╭──

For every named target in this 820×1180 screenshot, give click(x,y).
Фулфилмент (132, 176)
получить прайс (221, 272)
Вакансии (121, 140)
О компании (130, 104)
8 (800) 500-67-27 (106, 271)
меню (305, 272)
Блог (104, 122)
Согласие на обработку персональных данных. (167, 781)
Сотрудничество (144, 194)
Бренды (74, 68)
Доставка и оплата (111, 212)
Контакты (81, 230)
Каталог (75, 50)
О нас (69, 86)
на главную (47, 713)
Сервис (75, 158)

╰──
╭──

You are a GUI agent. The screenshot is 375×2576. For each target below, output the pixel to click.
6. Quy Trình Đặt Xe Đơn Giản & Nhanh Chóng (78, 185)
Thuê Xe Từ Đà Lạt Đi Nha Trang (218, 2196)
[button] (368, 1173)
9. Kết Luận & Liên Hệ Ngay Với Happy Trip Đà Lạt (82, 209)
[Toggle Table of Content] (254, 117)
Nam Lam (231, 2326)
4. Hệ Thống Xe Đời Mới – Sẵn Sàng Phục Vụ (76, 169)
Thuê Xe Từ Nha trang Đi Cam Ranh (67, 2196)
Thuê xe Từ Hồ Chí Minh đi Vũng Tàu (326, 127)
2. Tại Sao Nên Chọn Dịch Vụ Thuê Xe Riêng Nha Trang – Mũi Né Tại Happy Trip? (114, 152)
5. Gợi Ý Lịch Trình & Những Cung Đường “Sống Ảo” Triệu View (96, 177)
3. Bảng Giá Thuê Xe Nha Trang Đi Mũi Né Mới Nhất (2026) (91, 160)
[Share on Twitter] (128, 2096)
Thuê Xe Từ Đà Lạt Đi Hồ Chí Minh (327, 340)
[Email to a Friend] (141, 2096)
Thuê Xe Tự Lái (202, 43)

╰──

*Problem description*
Determine how many lines above contain "screenshot" as a word or string. Give the number alone.

*Written reply*
2